Stored items

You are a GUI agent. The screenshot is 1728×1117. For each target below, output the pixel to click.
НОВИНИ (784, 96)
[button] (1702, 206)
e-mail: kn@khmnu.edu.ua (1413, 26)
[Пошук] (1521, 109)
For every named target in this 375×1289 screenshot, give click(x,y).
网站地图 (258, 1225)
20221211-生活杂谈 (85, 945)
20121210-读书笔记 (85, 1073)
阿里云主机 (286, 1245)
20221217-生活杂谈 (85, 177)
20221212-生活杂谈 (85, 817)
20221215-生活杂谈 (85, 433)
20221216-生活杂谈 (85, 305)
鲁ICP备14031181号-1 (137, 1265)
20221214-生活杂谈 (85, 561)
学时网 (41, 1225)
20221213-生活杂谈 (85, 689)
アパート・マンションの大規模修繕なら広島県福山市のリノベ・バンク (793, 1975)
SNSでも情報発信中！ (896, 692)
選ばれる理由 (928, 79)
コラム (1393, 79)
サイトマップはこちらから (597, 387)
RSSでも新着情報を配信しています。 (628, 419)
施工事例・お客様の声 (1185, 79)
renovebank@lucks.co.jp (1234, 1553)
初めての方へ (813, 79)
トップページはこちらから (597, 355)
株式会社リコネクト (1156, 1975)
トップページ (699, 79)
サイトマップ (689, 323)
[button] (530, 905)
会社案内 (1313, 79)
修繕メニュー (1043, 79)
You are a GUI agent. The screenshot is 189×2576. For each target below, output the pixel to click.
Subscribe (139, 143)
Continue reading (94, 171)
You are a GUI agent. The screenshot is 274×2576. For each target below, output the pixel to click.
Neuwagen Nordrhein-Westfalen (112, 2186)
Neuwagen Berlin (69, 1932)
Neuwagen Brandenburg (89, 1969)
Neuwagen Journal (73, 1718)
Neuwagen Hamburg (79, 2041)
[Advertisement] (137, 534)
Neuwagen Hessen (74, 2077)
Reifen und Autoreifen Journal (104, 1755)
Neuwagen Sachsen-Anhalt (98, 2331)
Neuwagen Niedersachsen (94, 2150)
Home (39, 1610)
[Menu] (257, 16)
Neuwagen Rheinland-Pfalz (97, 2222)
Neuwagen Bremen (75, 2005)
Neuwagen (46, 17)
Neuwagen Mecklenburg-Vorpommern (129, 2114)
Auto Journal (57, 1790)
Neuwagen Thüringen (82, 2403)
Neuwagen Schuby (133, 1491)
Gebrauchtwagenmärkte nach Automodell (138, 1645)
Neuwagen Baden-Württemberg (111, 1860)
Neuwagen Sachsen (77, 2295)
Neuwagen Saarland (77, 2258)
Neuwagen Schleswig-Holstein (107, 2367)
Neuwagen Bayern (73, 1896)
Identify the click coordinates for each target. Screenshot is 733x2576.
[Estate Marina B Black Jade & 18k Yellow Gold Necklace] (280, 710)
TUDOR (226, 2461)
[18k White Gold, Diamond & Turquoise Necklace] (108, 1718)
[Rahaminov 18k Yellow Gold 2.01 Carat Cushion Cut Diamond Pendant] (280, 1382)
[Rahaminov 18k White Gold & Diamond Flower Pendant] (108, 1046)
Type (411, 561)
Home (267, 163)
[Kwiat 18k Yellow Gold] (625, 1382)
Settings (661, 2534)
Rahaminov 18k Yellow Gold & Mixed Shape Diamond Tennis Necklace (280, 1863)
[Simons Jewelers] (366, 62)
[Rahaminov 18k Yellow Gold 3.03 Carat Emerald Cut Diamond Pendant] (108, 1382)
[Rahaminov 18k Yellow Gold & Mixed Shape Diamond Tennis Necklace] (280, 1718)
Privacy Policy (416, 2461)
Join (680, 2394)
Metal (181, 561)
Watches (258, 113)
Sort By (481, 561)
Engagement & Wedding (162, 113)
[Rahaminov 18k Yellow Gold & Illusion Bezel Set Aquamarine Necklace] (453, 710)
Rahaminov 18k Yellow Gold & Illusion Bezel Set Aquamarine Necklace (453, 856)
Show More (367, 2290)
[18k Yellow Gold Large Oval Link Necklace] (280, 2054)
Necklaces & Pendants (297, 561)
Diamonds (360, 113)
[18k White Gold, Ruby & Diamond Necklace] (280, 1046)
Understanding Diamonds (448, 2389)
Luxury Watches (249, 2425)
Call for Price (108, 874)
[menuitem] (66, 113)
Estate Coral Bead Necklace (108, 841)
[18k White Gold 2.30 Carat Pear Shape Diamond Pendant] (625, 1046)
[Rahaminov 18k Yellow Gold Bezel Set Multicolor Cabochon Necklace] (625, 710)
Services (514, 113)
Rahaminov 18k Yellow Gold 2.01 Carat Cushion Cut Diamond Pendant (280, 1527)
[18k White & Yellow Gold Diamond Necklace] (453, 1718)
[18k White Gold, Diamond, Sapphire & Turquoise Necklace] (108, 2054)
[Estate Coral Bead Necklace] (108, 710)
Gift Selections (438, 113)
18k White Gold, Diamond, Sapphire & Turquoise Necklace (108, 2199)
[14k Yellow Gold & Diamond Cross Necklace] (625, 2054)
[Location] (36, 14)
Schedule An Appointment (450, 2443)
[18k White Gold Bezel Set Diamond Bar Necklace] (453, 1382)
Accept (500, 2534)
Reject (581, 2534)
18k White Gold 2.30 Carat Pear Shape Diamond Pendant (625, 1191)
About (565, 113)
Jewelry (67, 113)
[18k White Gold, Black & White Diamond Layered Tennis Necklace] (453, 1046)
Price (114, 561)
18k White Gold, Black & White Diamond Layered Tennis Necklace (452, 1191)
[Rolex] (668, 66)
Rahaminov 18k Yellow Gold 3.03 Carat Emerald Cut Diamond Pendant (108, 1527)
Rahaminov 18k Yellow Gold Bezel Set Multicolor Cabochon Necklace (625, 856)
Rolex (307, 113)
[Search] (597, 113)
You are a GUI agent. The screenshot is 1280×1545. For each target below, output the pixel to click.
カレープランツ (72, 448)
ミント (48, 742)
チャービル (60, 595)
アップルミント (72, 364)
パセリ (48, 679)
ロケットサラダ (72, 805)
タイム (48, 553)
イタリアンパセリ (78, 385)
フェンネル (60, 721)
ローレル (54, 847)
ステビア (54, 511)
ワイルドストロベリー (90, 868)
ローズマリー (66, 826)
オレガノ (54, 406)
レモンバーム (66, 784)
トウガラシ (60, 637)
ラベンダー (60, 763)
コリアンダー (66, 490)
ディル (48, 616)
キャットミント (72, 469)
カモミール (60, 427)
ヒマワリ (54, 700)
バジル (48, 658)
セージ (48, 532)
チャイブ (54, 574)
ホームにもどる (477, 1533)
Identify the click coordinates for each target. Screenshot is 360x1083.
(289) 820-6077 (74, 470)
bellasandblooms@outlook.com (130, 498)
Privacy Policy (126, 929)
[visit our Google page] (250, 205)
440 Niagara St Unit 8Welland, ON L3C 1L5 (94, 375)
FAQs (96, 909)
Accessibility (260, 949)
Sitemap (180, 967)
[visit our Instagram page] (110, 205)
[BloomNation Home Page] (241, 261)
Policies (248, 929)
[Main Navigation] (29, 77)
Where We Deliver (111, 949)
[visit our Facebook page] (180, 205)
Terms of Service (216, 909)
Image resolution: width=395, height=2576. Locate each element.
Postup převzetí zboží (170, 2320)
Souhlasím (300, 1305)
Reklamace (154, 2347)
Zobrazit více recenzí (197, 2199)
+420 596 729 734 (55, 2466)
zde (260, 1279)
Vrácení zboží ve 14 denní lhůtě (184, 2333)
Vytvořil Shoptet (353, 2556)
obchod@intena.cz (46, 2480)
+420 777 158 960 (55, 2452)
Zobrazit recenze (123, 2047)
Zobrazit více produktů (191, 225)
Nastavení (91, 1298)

■ HOW TO COMPLETE THIS TASK: Set down, exactly as they stand above, the lines starting with the line with "18k White Gold 2.30 Carat Pear Shape Diamond Pendant (625, 1191)" and going on through the line with "Price (114, 561)", and no others.

■ ANSWER FOR THE TASK:
18k White Gold 2.30 Carat Pear Shape Diamond Pendant (625, 1191)
About (565, 113)
Jewelry (67, 113)
[18k White Gold, Black & White Diamond Layered Tennis Necklace] (453, 1046)
Price (114, 561)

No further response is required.